| SUPPLIED RECORDS |
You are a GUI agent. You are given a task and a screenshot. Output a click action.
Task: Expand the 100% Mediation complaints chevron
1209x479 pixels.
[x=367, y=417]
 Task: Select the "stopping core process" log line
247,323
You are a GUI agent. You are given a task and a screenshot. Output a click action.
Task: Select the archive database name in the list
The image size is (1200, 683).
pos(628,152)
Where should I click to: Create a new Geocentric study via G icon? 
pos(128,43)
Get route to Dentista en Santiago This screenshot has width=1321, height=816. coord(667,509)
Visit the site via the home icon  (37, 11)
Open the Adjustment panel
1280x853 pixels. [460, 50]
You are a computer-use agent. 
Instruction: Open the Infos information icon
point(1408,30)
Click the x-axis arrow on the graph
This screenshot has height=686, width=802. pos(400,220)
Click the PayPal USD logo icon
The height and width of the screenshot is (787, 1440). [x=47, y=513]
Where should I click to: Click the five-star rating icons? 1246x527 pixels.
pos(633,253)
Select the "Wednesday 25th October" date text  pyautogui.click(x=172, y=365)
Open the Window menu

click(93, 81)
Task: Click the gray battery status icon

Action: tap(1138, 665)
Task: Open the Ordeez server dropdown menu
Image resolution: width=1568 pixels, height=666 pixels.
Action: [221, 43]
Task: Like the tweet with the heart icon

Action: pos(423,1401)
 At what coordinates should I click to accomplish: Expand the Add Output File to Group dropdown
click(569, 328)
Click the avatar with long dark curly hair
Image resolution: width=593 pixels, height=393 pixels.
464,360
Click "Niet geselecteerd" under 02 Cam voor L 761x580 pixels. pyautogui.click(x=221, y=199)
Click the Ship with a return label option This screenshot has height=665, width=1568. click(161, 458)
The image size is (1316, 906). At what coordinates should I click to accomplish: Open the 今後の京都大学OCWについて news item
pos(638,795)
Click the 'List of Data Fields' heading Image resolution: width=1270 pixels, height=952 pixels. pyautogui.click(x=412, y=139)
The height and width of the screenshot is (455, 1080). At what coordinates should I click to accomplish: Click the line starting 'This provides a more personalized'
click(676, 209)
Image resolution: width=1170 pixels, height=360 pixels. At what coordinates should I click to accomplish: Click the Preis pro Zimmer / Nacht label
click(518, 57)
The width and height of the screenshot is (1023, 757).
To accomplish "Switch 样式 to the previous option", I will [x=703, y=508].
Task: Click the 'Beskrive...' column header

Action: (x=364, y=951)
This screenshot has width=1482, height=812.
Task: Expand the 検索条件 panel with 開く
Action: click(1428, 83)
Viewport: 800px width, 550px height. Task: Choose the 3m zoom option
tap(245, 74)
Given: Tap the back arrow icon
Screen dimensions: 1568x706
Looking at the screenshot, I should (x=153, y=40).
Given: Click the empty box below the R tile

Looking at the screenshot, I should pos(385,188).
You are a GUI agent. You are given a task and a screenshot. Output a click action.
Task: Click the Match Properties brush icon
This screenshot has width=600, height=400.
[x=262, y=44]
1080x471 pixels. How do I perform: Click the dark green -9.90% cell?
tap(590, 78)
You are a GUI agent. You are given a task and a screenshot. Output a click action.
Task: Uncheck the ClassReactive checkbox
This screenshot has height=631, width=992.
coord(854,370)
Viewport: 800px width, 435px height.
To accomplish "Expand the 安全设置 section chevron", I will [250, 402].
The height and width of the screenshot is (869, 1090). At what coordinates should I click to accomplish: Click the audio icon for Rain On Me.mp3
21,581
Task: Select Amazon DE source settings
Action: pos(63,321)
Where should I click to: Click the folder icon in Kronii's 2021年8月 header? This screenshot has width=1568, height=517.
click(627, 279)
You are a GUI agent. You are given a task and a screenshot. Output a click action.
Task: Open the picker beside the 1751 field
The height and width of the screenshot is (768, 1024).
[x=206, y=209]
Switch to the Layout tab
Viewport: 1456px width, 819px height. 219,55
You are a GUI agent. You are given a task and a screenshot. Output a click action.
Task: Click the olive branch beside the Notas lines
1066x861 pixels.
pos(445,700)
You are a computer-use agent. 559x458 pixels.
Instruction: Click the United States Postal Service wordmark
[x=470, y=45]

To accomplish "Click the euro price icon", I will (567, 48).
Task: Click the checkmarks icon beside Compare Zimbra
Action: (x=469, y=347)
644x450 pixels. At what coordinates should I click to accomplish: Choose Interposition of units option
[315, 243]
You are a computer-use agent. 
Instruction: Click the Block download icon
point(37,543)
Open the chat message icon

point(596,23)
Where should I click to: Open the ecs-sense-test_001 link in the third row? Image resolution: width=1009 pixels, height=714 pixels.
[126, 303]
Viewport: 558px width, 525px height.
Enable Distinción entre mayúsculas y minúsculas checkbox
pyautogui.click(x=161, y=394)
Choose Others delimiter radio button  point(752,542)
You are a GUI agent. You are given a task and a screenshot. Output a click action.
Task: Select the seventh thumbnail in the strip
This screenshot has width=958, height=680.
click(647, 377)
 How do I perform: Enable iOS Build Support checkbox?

| DIRECTIONS FOR THIS TASK |
All of the records need to be transcribed exactly.

| ANSWER TO THE EXERCISE |
You are a GUI agent. You are given a task and a screenshot. Output a click action.
Task: Expand the 100% Mediation complaints chevron
1209x479 pixels.
[x=367, y=417]
 Task: Select the "stopping core process" log line
247,323
You are a GUI agent. You are given a task and a screenshot. Output a click action.
Task: Select the archive database name in the list
The image size is (1200, 683).
pos(628,152)
Where should I click to: Create a new Geocentric study via G icon? 
pos(128,43)
Get route to Dentista en Santiago This screenshot has width=1321, height=816. coord(667,509)
Visit the site via the home icon  (37, 11)
Open the Adjustment panel
1280x853 pixels. [460, 50]
You are a computer-use agent. 
Instruction: Open the Infos information icon
point(1408,30)
Click the x-axis arrow on the graph
This screenshot has height=686, width=802. pos(400,220)
Click the PayPal USD logo icon
The height and width of the screenshot is (787, 1440). [x=47, y=513]
Where should I click to: Click the five-star rating icons? 1246x527 pixels.
pos(633,253)
Select the "Wednesday 25th October" date text  pyautogui.click(x=172, y=365)
Open the Window menu

click(93, 81)
Task: Click the gray battery status icon

Action: tap(1138, 665)
Task: Open the Ordeez server dropdown menu
Image resolution: width=1568 pixels, height=666 pixels.
Action: [221, 43]
Task: Like the tweet with the heart icon

Action: pos(423,1401)
 At what coordinates should I click to accomplish: Expand the Add Output File to Group dropdown
click(569, 328)
Click the avatar with long dark curly hair
Image resolution: width=593 pixels, height=393 pixels.
464,360
Click "Niet geselecteerd" under 02 Cam voor L 761x580 pixels. pyautogui.click(x=221, y=199)
Click the Ship with a return label option This screenshot has height=665, width=1568. click(161, 458)
The image size is (1316, 906). At what coordinates should I click to accomplish: Open the 今後の京都大学OCWについて news item
pos(638,795)
Click the 'List of Data Fields' heading Image resolution: width=1270 pixels, height=952 pixels. pyautogui.click(x=412, y=139)
The height and width of the screenshot is (455, 1080). At what coordinates should I click to accomplish: Click the line starting 'This provides a more personalized'
click(676, 209)
Image resolution: width=1170 pixels, height=360 pixels. At what coordinates should I click to accomplish: Click the Preis pro Zimmer / Nacht label
click(518, 57)
The width and height of the screenshot is (1023, 757).
To accomplish "Switch 样式 to the previous option", I will [x=703, y=508].
Task: Click the 'Beskrive...' column header

Action: (x=364, y=951)
This screenshot has width=1482, height=812.
Task: Expand the 検索条件 panel with 開く
Action: click(1428, 83)
Viewport: 800px width, 550px height. Task: Choose the 3m zoom option
tap(245, 74)
Given: Tap the back arrow icon
Screen dimensions: 1568x706
Looking at the screenshot, I should (x=153, y=40).
Given: Click the empty box below the R tile

Looking at the screenshot, I should pos(385,188).
You are a GUI agent. You are given a task and a screenshot. Output a click action.
Task: Click the Match Properties brush icon
This screenshot has width=600, height=400.
[x=262, y=44]
1080x471 pixels. How do I perform: Click the dark green -9.90% cell?
tap(590, 78)
You are a GUI agent. You are given a task and a screenshot. Output a click action.
Task: Uncheck the ClassReactive checkbox
This screenshot has height=631, width=992.
coord(854,370)
Viewport: 800px width, 435px height.
To accomplish "Expand the 安全设置 section chevron", I will [250, 402].
The height and width of the screenshot is (869, 1090). At what coordinates should I click to accomplish: Click the audio icon for Rain On Me.mp3
21,581
Task: Select Amazon DE source settings
Action: pos(63,321)
Where should I click to: Click the folder icon in Kronii's 2021年8月 header? This screenshot has width=1568, height=517.
click(627, 279)
You are a GUI agent. You are given a task and a screenshot. Output a click action.
Task: Open the picker beside the 1751 field
The height and width of the screenshot is (768, 1024).
[x=206, y=209]
Switch to the Layout tab
Viewport: 1456px width, 819px height. 219,55
You are a GUI agent. You are given a task and a screenshot. Output a click action.
Task: Click the olive branch beside the Notas lines
1066x861 pixels.
pos(445,700)
You are a computer-use agent. 559x458 pixels.
Instruction: Click the United States Postal Service wordmark
[x=470, y=45]

To accomplish "Click the euro price icon", I will (567, 48).
Task: Click the checkmarks icon beside Compare Zimbra
Action: (x=469, y=347)
644x450 pixels. At what coordinates should I click to accomplish: Choose Interposition of units option
[315, 243]
You are a computer-use agent. 
Instruction: Click the Block download icon
point(37,543)
Open the chat message icon

point(596,23)
Where should I click to: Open the ecs-sense-test_001 link in the third row? Image resolution: width=1009 pixels, height=714 pixels.
[126, 303]
Viewport: 558px width, 525px height.
Enable Distinción entre mayúsculas y minúsculas checkbox
pyautogui.click(x=161, y=394)
Choose Others delimiter radio button  point(752,542)
You are a GUI agent. You are given a task and a screenshot. Output a click action.
Task: Select the seventh thumbnail in the strip
This screenshot has width=958, height=680.
click(647, 377)
 How do I perform: Enable iOS Build Support checkbox?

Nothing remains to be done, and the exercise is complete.